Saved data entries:

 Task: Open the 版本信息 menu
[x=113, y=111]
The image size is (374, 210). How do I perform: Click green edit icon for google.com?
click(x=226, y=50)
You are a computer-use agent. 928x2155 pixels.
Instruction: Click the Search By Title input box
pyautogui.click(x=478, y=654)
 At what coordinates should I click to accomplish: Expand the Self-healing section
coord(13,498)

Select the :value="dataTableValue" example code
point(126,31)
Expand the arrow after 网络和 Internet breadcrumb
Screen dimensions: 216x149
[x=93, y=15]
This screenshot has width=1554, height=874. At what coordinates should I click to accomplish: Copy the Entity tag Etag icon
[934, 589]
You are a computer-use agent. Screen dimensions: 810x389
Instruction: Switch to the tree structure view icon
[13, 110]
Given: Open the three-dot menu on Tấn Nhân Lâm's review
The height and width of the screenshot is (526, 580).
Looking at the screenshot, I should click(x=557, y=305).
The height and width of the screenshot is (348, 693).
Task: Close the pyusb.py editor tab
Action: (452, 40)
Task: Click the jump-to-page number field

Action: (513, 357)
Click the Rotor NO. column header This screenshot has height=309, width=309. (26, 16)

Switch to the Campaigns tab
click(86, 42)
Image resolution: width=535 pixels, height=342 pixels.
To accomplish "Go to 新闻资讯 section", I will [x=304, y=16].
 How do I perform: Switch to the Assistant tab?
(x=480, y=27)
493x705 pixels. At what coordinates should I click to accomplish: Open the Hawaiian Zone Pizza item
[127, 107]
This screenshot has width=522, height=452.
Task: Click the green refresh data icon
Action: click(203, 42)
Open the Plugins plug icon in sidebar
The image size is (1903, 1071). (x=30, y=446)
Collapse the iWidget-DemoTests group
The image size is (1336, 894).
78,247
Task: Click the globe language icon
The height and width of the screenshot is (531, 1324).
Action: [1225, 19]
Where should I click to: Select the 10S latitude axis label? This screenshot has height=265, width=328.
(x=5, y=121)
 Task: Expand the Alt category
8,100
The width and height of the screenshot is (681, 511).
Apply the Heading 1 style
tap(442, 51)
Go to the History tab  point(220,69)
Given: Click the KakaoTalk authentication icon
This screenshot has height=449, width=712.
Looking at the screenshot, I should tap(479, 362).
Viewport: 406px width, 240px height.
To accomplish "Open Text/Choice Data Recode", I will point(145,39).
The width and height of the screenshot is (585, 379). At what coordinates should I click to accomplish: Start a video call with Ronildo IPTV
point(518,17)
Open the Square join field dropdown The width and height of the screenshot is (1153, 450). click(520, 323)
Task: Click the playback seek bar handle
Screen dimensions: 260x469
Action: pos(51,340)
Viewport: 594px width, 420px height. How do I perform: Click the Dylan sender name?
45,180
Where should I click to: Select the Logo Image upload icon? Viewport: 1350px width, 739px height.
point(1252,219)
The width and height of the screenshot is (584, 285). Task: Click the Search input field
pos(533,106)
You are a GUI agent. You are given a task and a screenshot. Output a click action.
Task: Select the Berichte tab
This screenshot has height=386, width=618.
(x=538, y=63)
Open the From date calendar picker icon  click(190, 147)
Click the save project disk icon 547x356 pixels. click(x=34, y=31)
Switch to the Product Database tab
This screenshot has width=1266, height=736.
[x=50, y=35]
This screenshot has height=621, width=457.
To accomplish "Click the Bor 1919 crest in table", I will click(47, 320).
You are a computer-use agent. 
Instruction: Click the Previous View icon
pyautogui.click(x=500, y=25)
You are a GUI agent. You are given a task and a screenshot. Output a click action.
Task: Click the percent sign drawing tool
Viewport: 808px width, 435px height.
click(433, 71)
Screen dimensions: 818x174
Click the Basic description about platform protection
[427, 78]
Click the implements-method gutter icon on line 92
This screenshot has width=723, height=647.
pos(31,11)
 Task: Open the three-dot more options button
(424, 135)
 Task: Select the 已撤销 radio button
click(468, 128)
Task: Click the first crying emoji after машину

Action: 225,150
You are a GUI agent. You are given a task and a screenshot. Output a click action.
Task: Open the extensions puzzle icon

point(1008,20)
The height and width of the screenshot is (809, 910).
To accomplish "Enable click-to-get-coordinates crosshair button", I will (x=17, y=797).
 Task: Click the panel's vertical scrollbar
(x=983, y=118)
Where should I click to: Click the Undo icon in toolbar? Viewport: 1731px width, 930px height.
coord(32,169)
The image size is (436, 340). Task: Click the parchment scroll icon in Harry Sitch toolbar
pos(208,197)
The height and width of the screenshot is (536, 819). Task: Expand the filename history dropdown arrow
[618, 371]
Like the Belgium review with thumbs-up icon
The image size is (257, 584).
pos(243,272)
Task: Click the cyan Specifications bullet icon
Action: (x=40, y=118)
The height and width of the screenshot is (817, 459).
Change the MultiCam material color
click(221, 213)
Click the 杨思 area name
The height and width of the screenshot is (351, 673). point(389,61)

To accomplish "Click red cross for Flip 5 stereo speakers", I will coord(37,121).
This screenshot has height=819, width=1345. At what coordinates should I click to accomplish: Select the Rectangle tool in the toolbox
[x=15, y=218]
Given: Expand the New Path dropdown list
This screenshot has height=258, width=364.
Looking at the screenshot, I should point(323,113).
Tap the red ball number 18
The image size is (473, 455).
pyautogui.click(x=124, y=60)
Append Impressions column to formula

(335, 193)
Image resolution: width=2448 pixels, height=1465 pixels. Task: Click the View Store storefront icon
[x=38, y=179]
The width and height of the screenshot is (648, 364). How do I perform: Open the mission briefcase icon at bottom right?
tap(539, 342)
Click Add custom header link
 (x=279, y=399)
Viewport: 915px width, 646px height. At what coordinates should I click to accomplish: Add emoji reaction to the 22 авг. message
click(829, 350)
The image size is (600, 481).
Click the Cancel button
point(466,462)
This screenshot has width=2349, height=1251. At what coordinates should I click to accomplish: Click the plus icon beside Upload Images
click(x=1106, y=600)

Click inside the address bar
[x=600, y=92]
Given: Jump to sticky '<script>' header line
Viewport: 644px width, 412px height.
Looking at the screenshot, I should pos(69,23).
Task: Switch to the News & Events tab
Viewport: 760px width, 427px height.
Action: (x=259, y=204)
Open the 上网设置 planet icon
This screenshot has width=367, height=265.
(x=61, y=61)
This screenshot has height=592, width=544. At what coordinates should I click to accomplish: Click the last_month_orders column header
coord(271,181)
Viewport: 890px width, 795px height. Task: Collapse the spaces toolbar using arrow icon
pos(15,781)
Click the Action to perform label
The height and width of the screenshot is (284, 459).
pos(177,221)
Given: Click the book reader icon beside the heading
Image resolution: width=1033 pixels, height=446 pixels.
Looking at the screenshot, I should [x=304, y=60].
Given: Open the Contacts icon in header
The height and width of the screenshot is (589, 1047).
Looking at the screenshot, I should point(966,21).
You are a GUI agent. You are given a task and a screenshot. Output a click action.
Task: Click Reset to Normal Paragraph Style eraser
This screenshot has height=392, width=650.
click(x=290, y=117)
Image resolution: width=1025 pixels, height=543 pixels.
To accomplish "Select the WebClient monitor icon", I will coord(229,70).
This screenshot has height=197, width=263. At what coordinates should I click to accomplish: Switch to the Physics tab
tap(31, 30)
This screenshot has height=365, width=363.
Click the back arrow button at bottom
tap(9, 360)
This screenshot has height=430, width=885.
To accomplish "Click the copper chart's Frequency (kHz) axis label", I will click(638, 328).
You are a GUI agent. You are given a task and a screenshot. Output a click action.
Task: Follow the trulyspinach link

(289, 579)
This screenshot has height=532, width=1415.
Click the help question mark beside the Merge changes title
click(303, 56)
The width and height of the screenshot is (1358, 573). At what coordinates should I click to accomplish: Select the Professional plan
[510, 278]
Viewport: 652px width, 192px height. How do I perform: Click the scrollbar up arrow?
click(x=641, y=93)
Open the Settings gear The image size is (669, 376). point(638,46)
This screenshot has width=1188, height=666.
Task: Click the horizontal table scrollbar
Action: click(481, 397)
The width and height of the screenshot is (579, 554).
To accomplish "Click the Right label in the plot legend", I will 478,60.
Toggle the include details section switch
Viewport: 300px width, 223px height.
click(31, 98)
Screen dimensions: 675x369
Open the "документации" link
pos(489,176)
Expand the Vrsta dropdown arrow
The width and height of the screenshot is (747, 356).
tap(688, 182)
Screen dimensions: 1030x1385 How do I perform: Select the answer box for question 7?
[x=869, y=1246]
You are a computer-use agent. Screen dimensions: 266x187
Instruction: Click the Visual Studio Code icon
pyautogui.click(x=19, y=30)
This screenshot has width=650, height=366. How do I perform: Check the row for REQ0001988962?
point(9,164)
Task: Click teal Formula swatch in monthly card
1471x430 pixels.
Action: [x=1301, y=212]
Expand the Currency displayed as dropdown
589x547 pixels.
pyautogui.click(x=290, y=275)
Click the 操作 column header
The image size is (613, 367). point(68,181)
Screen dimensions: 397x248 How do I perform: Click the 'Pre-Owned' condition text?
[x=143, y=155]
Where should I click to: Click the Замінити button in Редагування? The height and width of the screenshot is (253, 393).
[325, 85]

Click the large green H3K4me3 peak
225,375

## Task brief
Convert the records into a numbered list, omitting blank lines, beginning at the line that contains "Open the Settings" and ending after the line that contains "point(9,164)".

## Exercise response
1. Open the Settings gear The image size is (669, 376). point(638,46)
2. This screenshot has width=1188, height=666.
3. Task: Click the horizontal table scrollbar
4. Action: click(481, 397)
5. The width and height of the screenshot is (579, 554).
6. To accomplish "Click the Right label in the plot legend", I will 478,60.
7. Toggle the include details section switch
8. Viewport: 300px width, 223px height.
9. click(31, 98)
10. Screen dimensions: 675x369
11. Open the "документации" link
12. pos(489,176)
13. Expand the Vrsta dropdown arrow
14. The width and height of the screenshot is (747, 356).
15. tap(688, 182)
16. Screen dimensions: 1030x1385 How do I perform: Select the answer box for question 7?
17. [x=869, y=1246]
18. You are a computer-use agent. Screen dimensions: 266x187
19. Instruction: Click the Visual Studio Code icon
20. pyautogui.click(x=19, y=30)
21. This screenshot has width=650, height=366. How do I perform: Check the row for REQ0001988962?
22. point(9,164)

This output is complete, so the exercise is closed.